Background: Low back pain in childhood was underappreciated for a long time, but recent studies report higher prevalences, up to 70%. Two of the common causes are spondylolyis/spondylolisthesis and Scheuermann’s disease. These disorders are relevant in a way they both cause significant back pain, and may disrupt the sagittal spinal balance. Purpose: To present the current evidence on the diagnosis, natural history and treatment of these disorders with a special focus on sagittal spinal alignment. Methods: This study is conducted as a literature review. Results and Conclusions: Spondylolysis and low-grade spondylolisthesis have a benign course and are typically treated conservatively. When pars repair is indicated, pedicle screw-based techniques achieve more than 90% fusion with acceptable complication rates. High-grade spondylolisthesis, however, is frequently progressive. Surgical treatment involves fusion, which can be done in situ or after reduction. Reduction is useful for “unbalanced” patients to acquire sagittal spinopelvic balance, and it is important to distinguish these patients. Despite lowering the risk for pseudoarthrosis, reduction brings a risk for neurologic complications. With re-operation rates as high as 40%, these patients definitely require careful preoperative planning. Scheuermann’s disease generally causes back pain in addition to cosmetic discomfort during adolescence. If the kyphosis is lower than 60°, symptoms typically resolve into adulthood with conservative measures only.
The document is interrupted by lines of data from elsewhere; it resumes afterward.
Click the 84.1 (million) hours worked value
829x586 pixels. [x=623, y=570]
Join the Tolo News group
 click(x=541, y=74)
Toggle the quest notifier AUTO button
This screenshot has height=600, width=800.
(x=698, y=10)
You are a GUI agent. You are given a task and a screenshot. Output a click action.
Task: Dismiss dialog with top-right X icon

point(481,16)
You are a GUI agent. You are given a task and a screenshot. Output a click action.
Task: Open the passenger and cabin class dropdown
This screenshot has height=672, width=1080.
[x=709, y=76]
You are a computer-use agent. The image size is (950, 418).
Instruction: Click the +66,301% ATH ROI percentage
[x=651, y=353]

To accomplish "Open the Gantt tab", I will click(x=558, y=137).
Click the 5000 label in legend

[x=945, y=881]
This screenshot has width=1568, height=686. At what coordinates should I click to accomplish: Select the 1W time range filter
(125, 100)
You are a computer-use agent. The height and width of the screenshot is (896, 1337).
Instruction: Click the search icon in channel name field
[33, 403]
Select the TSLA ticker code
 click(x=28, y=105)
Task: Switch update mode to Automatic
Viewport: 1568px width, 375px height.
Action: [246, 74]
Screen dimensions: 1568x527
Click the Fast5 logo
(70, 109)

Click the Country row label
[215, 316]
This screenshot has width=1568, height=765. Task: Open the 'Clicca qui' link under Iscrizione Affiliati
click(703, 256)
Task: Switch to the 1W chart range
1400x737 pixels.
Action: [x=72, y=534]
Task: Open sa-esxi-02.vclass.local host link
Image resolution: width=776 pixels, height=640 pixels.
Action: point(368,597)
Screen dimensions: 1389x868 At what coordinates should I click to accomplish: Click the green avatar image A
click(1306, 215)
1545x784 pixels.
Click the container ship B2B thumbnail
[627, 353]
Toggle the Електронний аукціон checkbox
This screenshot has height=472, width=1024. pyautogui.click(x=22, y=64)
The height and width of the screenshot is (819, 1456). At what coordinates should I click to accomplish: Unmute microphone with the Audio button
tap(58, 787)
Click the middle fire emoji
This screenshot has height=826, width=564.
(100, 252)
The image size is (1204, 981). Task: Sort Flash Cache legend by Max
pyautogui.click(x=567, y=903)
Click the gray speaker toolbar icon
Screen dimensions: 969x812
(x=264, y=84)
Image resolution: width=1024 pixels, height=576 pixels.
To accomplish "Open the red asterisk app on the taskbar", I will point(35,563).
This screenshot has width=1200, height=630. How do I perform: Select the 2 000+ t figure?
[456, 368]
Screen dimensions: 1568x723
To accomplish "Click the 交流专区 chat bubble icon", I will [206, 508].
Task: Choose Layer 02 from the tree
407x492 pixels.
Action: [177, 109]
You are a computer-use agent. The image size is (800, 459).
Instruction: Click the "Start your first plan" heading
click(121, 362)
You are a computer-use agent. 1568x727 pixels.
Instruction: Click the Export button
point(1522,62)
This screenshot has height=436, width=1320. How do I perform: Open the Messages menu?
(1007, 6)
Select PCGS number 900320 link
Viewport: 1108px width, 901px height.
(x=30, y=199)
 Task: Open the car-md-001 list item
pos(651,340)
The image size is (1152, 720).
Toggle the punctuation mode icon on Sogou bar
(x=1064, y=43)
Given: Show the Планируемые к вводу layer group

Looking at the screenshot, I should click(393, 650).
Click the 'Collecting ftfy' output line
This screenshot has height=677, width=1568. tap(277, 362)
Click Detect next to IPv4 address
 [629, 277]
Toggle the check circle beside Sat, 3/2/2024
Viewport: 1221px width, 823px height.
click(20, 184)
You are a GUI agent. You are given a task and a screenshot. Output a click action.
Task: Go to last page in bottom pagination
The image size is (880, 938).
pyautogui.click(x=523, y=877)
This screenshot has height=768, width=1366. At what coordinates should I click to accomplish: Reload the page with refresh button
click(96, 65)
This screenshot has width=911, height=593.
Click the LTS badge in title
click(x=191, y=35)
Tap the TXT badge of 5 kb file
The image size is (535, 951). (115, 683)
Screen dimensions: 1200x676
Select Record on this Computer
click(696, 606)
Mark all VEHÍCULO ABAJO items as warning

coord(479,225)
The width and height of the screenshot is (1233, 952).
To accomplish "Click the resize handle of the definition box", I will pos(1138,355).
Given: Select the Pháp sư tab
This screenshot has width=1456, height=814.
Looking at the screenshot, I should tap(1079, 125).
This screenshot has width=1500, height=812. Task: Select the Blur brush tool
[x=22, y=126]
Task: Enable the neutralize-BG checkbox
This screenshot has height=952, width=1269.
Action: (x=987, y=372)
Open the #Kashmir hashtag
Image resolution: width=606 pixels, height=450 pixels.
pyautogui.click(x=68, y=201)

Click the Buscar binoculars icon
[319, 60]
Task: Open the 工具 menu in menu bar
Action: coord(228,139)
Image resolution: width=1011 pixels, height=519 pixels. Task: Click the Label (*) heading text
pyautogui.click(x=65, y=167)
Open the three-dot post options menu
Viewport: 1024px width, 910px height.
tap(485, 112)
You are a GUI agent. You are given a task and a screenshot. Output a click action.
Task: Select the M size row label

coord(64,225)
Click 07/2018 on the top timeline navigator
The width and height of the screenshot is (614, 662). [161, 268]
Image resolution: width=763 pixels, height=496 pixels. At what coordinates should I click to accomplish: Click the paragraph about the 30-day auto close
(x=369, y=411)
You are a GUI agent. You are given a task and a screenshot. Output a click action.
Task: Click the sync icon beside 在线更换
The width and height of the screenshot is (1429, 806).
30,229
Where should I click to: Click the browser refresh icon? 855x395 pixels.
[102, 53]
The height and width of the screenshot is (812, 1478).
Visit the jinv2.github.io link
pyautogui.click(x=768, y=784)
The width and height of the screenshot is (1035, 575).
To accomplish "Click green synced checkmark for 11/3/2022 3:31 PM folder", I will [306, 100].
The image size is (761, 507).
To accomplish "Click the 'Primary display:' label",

However, it must be kept in mind that these patients may experience problems with physical performance and have a lower quality of life even when the problem seems to have “resolved”. Severe kyphosis and intractable back pain are the most frequently referred surgical indications, and surgery typically involves fusion. Proper utilization of osteotomies and proper selection of the upper and lower fusion levels are of utmost importance to prevent complications in these patients.